Stein Ringen continues on that score: “Global financial services exercise monopolistic power over national policies, unchecked by any semblance of global political power. Trust is haemorrhaging. The European Union, the greatest ever experiment in super-national democracy, is imploding …”
It is interesting that panic has seized Western Europe and the US — the home of transatlanticism, although different versions of this recipe for liberalism have been employed in other regions — suffice it to recall the experience of Singapore or Brazil. But they don’t seem as panicked there as in the West. Probably this is because the Western model of neoliberalism does not provide any real freedom of commerce, speech, or political activity, but rather imposes a regime of submission within a clearly defined framework. Therefore, the destruction of the current system entails the loss of all those dividends previously enjoyed by the liberal political elites of the West that were obtained by speculating in the stock market, from the mechanisms of international foreign-exchange payments (the dollar system), and through the instruments of supranational organizations (the UN, WTO, and World Bank). And, of course, there are the fundamental differences in the cultural varieties of societies.
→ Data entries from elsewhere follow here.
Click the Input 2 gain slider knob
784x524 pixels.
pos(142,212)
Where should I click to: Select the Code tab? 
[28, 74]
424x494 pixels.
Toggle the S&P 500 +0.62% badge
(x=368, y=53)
In his book The Hidden God, Lucien Goldmann draws some interesting conclusions, suggesting that the foundations of Western culture have rationalistic and tragic origins, and that a society immersed in these concepts that have “abolish[ed] both God and the community … [soon sees] … the disappearance of any external norm which might guide the individual in his life and actions.” And because by its very nature liberalism must carry on, in its mechanical fashion, “liberating” the individual from any form of structure (social classes, the Church, family, society, and gender, ultimately liberating man from his very self), in the absence of any standards of deterrence, it is quite logical that the Western world was destined to eventually find itself in crisis. And the surge of populist movements, protectionist measures, and conservative policies of which Haass and other liberal globalists speak are nothing more than examples of those nations’ instinct for self-preservation. One need not concoct conspiracy theories about Russia or Putin interfering in the US election (which Donald Trump has also denied, noting only that support was seen for Hillary Clinton, and it is entirely true that a portion of her financial backing did come from Russia). The baseline political decisions being made in the West are in step with the current crisis that is evident on so many levels. It’s just that, like always, the Western elites need their ritual whipping boy(although it would be more accurate to call it a human sacrifice). This geopolitical shake-up began in the West as a result of the implicit nature of the very project of the West itself.
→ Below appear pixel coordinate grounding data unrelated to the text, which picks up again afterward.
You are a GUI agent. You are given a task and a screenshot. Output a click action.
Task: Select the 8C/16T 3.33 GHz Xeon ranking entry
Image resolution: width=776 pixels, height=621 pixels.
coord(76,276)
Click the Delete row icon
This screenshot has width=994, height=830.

But since alternative development scenarios exist, the current system is eroding away. And other political projects are starting to fill the resultant ideological void — in both form as well as content.
Thus it’s fairly likely that the current crisis of liberalism will definitively bury the unipolar Western system of hegemony.
And the budding movements of populism and regional protectionism can serve as the basis for a new, multipolar world order.